I believe that while this may still belong to DND, it is no longer in use for military training. Chilcoten was for years the epicentre of an ongoing dispute between the Fed Govt (DND) and the local First Nation over access and hunting rights. This got to the point that during one 1 CMBG RAPIER THRUST (any body remember those...?) the entire Bde road move was halted by a FN roadblock. We had to sit there while the local RCMP got the FN people out of the way, and a FEL cleared the road. Later, there was a very embarassing and unpleasant incident (that was brought up in the House of Commons) in which live ammo was thrown into the Riske Creek dump by some Army nitwit. The dump, which was also frequented by local FN people, was set on fire and unfortunately the ammo was ignited. The locals, in particular the FNs, were somewhat upset by this, to say the least. In the end, IIRC, 1 CER had to bury part of the dump, and we all got our willies smacked about putting ammo cans and boxes in the garbage.
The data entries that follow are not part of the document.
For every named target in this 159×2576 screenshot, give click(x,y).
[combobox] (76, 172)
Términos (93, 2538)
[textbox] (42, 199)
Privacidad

I believe that incident contributed to the decision to cease training in the Chilcoten; the subsequent move of Chilliwack, 1 CER and CFSME may have been "chickens" or "eggs" in relation to that decision: I don't know.

Anyway, it was a great dismounted winter/alpine training area(crap for mech). Too bad we dont have it anymore. Cheers.


----------



## Pugnacious (9 Sep 2004)

Interesting topic indeed.
I vote for Nelson BC, right next to the proposed draft dodger monument.  ;D

Cheers!
P.


----------



## JasonH (10 Sep 2004)

Pugnacious said:
			
		

> Interesting topic indeed.
> I vote for Nelson BC, right next to the proposed draft dodger monument.   ;D
> 
> Cheers!
> P.



Ahahaha  ;D I needed that laugh when I herd sticken it next to the monument.  

Sigh... I'd give my left nut if they ever made a reg force base out here again.  Scenery is so beautiful, I don't wanna leave  :'( but alas it's for the better, for me anyways.  Gotta move on in life


----------